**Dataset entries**
------------------------------------------------------------------------

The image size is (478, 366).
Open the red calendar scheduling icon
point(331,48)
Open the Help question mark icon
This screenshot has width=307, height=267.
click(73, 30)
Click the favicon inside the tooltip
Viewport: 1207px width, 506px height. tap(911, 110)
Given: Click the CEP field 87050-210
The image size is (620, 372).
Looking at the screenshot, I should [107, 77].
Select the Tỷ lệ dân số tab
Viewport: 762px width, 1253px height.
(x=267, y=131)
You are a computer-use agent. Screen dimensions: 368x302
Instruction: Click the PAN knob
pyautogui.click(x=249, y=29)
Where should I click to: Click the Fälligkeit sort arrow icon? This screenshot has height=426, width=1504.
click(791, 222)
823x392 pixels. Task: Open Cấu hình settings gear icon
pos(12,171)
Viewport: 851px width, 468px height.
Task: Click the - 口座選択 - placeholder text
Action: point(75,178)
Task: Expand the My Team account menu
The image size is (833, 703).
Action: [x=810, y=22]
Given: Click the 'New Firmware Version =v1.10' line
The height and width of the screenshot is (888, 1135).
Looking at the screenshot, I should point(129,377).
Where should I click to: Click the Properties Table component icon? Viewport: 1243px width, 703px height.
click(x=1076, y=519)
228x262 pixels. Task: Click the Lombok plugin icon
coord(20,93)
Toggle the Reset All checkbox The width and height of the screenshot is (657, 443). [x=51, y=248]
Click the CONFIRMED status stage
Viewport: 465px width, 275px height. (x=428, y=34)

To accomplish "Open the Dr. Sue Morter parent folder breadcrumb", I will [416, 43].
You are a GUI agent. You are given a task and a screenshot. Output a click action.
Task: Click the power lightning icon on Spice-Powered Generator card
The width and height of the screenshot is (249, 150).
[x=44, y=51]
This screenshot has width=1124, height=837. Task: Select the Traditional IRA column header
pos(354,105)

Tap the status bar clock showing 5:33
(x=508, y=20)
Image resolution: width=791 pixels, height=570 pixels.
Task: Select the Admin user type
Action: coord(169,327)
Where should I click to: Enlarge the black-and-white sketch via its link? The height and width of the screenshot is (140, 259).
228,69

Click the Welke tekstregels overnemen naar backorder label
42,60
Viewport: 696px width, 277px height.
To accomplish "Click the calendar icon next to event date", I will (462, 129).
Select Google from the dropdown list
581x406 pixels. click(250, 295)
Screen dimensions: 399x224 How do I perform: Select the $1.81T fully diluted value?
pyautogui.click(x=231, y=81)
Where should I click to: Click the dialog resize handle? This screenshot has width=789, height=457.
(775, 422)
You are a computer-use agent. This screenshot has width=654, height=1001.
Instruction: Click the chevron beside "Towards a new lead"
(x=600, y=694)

------------------------------------------------------------------------

**About this exercise**
The complete set of entries above must be reproduced verbatim.

**Solution to the exercise**
The image size is (478, 366).
Open the red calendar scheduling icon
point(331,48)
Open the Help question mark icon
This screenshot has width=307, height=267.
click(73, 30)
Click the favicon inside the tooltip
Viewport: 1207px width, 506px height. tap(911, 110)
Given: Click the CEP field 87050-210
The image size is (620, 372).
Looking at the screenshot, I should [107, 77].
Select the Tỷ lệ dân số tab
Viewport: 762px width, 1253px height.
(x=267, y=131)
You are a computer-use agent. Screen dimensions: 368x302
Instruction: Click the PAN knob
pyautogui.click(x=249, y=29)
Where should I click to: Click the Fälligkeit sort arrow icon? This screenshot has height=426, width=1504.
click(791, 222)
823x392 pixels. Task: Open Cấu hình settings gear icon
pos(12,171)
Viewport: 851px width, 468px height.
Task: Click the - 口座選択 - placeholder text
Action: point(75,178)
Task: Expand the My Team account menu
The image size is (833, 703).
Action: [x=810, y=22]
Given: Click the 'New Firmware Version =v1.10' line
The height and width of the screenshot is (888, 1135).
Looking at the screenshot, I should point(129,377).
Where should I click to: Click the Properties Table component icon? Viewport: 1243px width, 703px height.
click(x=1076, y=519)
228x262 pixels. Task: Click the Lombok plugin icon
coord(20,93)
Toggle the Reset All checkbox The width and height of the screenshot is (657, 443). [x=51, y=248]
Click the CONFIRMED status stage
Viewport: 465px width, 275px height. (x=428, y=34)

To accomplish "Open the Dr. Sue Morter parent folder breadcrumb", I will [416, 43].
You are a GUI agent. You are given a task and a screenshot. Output a click action.
Task: Click the power lightning icon on Spice-Powered Generator card
The width and height of the screenshot is (249, 150).
[x=44, y=51]
This screenshot has width=1124, height=837. Task: Select the Traditional IRA column header
pos(354,105)

Tap the status bar clock showing 5:33
(x=508, y=20)
Image resolution: width=791 pixels, height=570 pixels.
Task: Select the Admin user type
Action: coord(169,327)
Where should I click to: Enlarge the black-and-white sketch via its link? The height and width of the screenshot is (140, 259).
228,69

Click the Welke tekstregels overnemen naar backorder label
42,60
Viewport: 696px width, 277px height.
To accomplish "Click the calendar icon next to event date", I will (462, 129).
Select Google from the dropdown list
581x406 pixels. click(250, 295)
Screen dimensions: 399x224 How do I perform: Select the $1.81T fully diluted value?
pyautogui.click(x=231, y=81)
Where should I click to: Click the dialog resize handle? This screenshot has width=789, height=457.
(775, 422)
You are a computer-use agent. This screenshot has width=654, height=1001.
Instruction: Click the chevron beside "Towards a new lead"
(x=600, y=694)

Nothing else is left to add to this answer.